Medicare AdvantagePrior AuthMedium impact
Ruxolitinib products (Jakafi, Jakafi XR) (Revised)
Humana·Hematology, Oncology, Internal Medicine·Medicare Advantage
Effective date
Jun 24, 2026
We identified it
Jun 25, 2026
Summary
Humana Medicare Advantage has revised its prior authorization policy for Ruxolitinib products (Jakafi, Jakafi XR) effective June 24, 2026. The policy maintains coverage for four indications: myelofibrosis (intermediate/high-risk per IPSS), polycythemia vera (after hydroxyurea failure/intolerance), steroid-refractory acute GVHD, and chronic GVHD (after prior systemic therapy failure).

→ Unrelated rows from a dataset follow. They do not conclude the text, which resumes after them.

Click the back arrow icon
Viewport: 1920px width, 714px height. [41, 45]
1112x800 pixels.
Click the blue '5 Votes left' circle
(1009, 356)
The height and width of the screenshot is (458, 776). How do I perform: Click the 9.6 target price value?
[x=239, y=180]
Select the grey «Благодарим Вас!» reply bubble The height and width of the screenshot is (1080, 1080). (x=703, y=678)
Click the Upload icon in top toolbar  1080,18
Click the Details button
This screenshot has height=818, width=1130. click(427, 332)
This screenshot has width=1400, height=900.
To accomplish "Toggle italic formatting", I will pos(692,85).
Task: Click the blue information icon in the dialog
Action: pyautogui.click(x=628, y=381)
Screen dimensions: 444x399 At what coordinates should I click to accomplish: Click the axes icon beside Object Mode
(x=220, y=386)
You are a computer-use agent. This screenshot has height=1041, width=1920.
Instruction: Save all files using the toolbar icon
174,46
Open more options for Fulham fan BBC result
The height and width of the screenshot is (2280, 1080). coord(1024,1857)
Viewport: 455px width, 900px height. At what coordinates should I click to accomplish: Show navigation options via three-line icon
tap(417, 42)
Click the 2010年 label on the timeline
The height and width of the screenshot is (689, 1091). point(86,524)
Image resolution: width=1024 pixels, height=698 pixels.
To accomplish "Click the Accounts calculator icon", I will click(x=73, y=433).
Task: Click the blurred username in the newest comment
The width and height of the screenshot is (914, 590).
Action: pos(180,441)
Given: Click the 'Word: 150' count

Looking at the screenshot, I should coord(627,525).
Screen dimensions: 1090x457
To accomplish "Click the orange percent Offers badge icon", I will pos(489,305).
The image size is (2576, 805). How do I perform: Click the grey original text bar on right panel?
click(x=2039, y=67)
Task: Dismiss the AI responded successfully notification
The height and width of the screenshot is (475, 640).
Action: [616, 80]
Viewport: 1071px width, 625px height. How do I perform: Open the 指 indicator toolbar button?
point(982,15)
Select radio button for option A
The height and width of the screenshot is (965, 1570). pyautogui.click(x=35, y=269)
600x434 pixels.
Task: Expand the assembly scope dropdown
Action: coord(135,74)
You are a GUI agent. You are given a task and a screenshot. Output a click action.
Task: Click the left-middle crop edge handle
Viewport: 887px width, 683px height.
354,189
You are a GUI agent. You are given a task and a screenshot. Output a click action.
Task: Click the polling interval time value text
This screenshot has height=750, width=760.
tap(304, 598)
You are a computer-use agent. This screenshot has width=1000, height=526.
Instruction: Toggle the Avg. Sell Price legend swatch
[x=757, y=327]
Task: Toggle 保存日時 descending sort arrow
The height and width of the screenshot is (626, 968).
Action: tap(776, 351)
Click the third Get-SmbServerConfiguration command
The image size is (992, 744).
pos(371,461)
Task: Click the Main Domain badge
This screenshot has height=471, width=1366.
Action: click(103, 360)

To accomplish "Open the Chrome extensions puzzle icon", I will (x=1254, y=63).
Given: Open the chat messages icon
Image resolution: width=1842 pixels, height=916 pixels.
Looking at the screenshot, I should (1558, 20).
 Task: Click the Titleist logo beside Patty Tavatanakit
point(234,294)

Key requirement: all members with prior disease progression on ruxolitinib are excluded from coverage.
Action Required
By June 24, 2026: Billing and prior authorization teams must update internal policy documentation and authorization software to reflect the revised Ruxolitinib coverage criteria. (1) When processing Jakafi or Jakafi XR prior auth requests, verify member meets disease-specific criteria: for myelofibrosis, confirm IPSS risk category (intermediate-2, high, or symptomatic intermediate-1/low); for polycythemia vera, confirm failure/intolerance to hydroxyurea; for aGVHD, confirm steroid-refractory diagnosis; for cGVHD, confirm prior systemic therapy failure. (2) Apply the universal exclusion: deny authorization if member has experienced disease progression while on any prior ruxolitinib product. (3) Alert clinical reviewers to request NCCN MPN-SAF and MPN-SAF-10 documentation at baseline and ongoing therapy for myelofibrosis cases. (4) Update authorization templates to require monotherapy verification (excludes supportive agents). Failure to apply these criteria will result in claim denials and potential medical necessity denials on appeal.